Segment Start: EXERCISE INPUT
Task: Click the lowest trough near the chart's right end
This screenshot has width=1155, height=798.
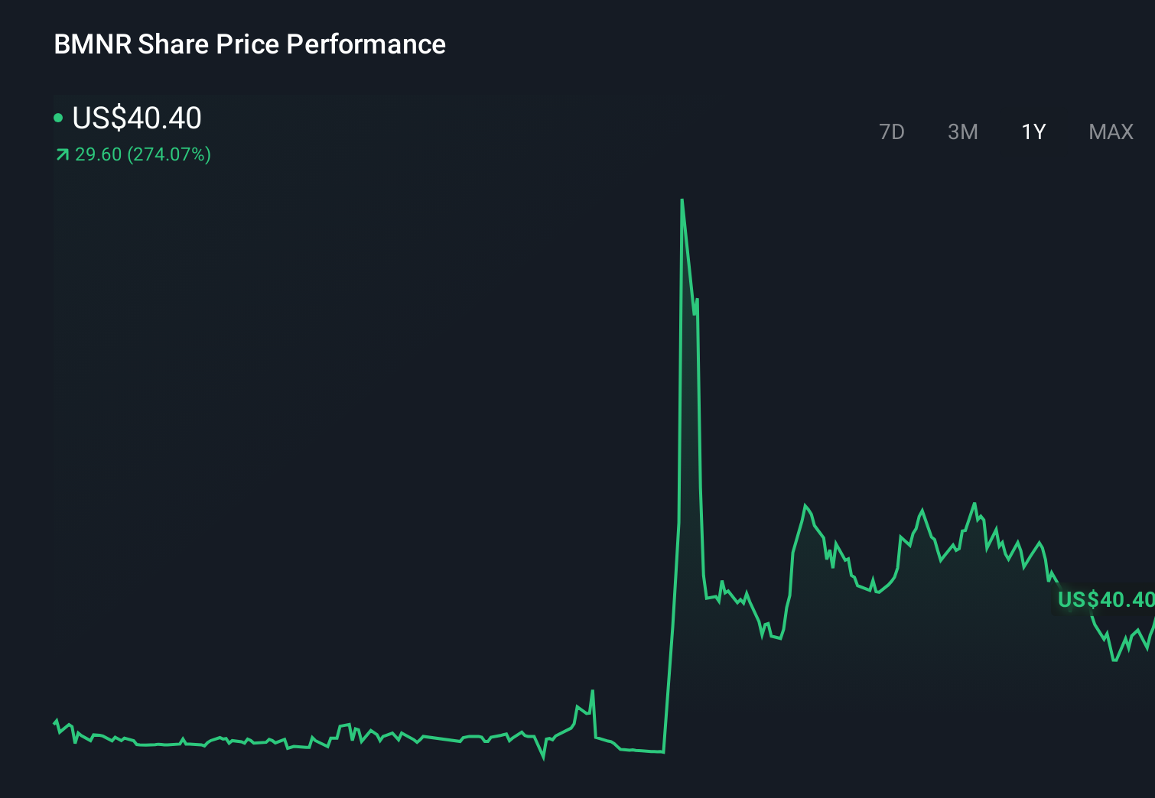Action: [x=1114, y=660]
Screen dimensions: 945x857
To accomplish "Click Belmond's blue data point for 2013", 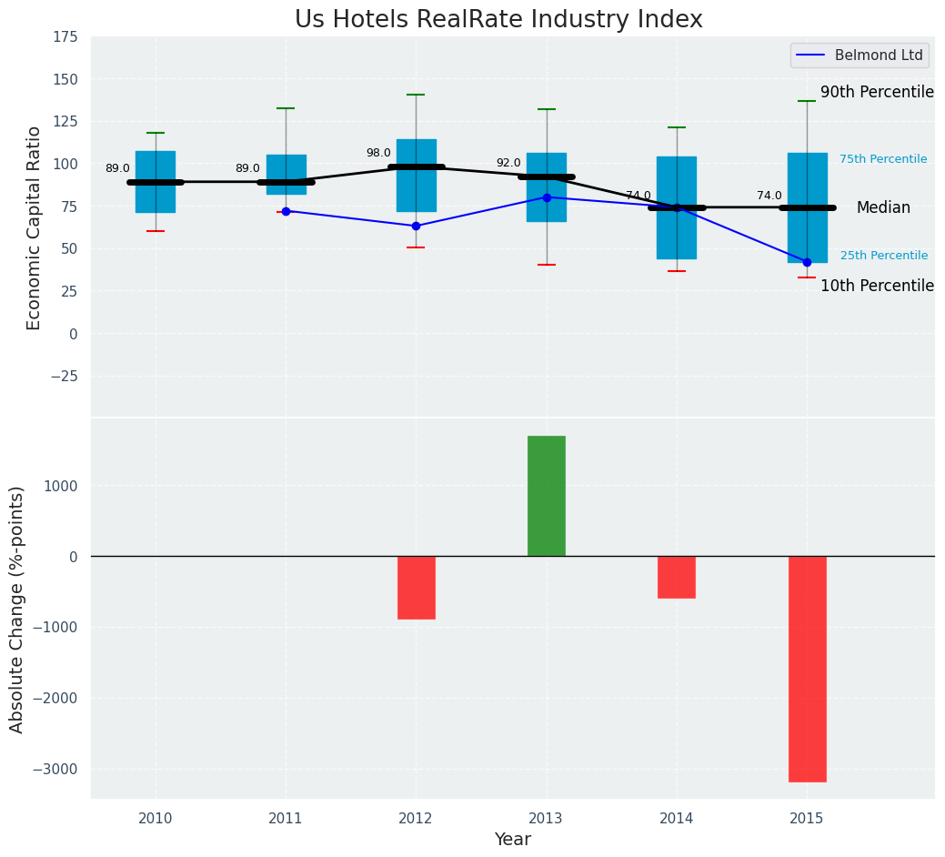I will [547, 197].
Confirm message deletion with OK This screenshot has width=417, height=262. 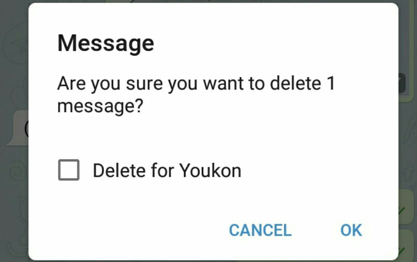[x=351, y=230]
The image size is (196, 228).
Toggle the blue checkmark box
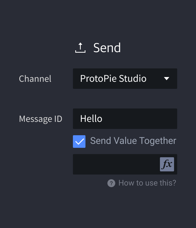tap(79, 142)
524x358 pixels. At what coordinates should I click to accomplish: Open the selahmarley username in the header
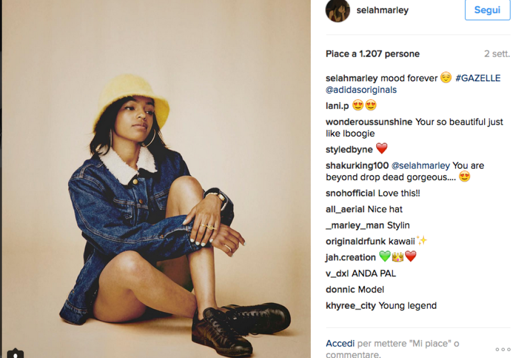(x=383, y=10)
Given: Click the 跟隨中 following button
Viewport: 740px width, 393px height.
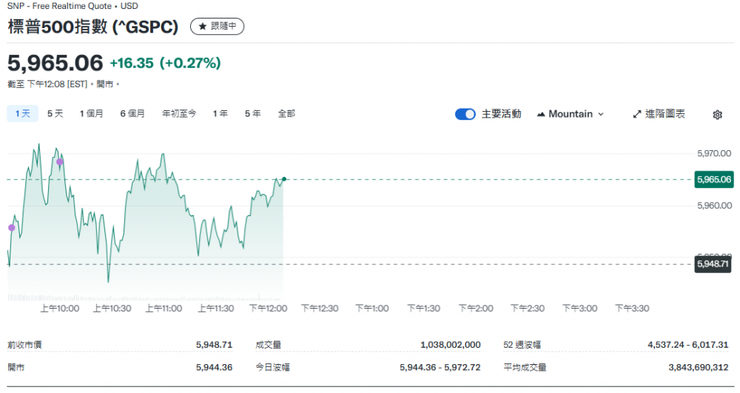Looking at the screenshot, I should click(217, 27).
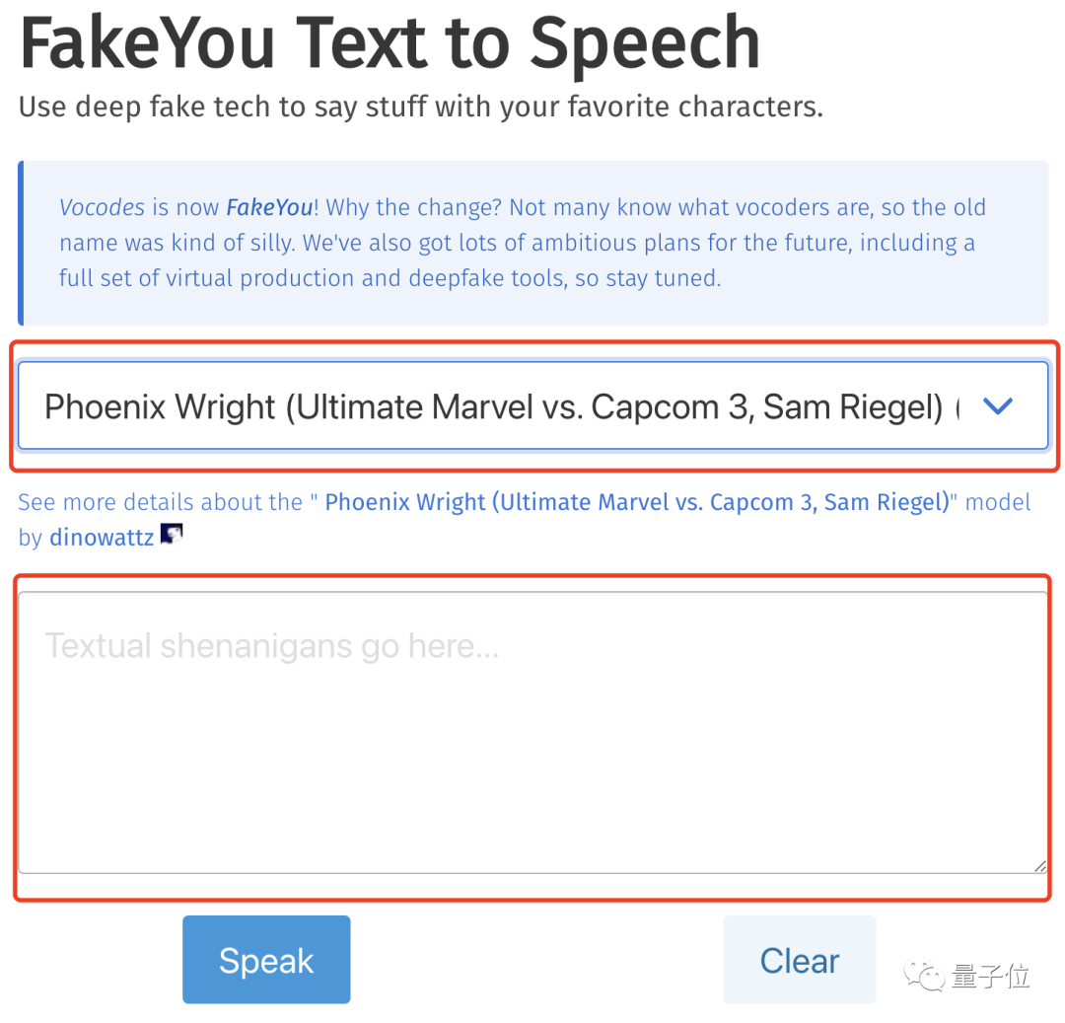Click the bold FakeYou word in notice
Viewport: 1065px width, 1023px height.
click(269, 208)
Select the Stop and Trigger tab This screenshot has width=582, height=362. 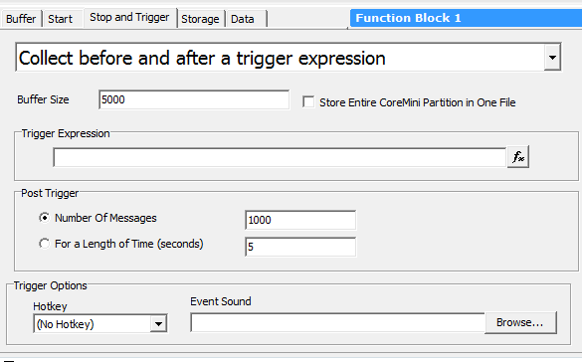129,18
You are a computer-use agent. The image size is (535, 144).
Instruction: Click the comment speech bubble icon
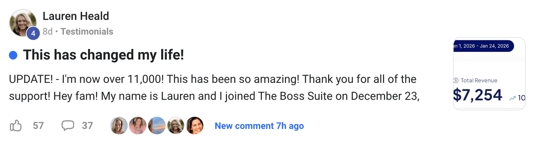click(x=68, y=126)
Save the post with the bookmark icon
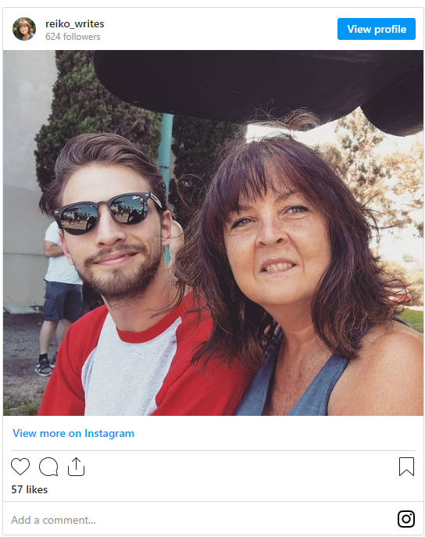The image size is (425, 537). (406, 467)
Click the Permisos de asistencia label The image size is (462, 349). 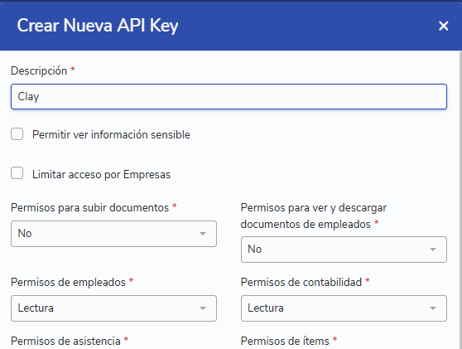65,342
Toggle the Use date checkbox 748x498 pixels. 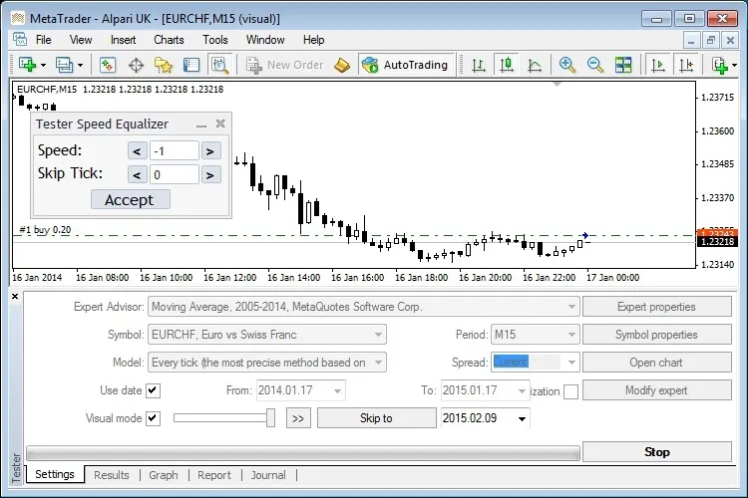[153, 390]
Segment End: EXERCISE INPUT
→ THE PROBLEM:
From the data above, retype only the lines starting with the line with "Toggle the blue checkmark box" and going on through the line with "Given: Click the 跟隨中 following button", exactly, leaving out the pictures.

→ ANSWER BOX:
Toggle the blue checkmark box
tap(79, 142)
524x358 pixels. At what coordinates should I click to accomplish: Open the selahmarley username in the header
(x=383, y=10)
Given: Click the 跟隨中 following button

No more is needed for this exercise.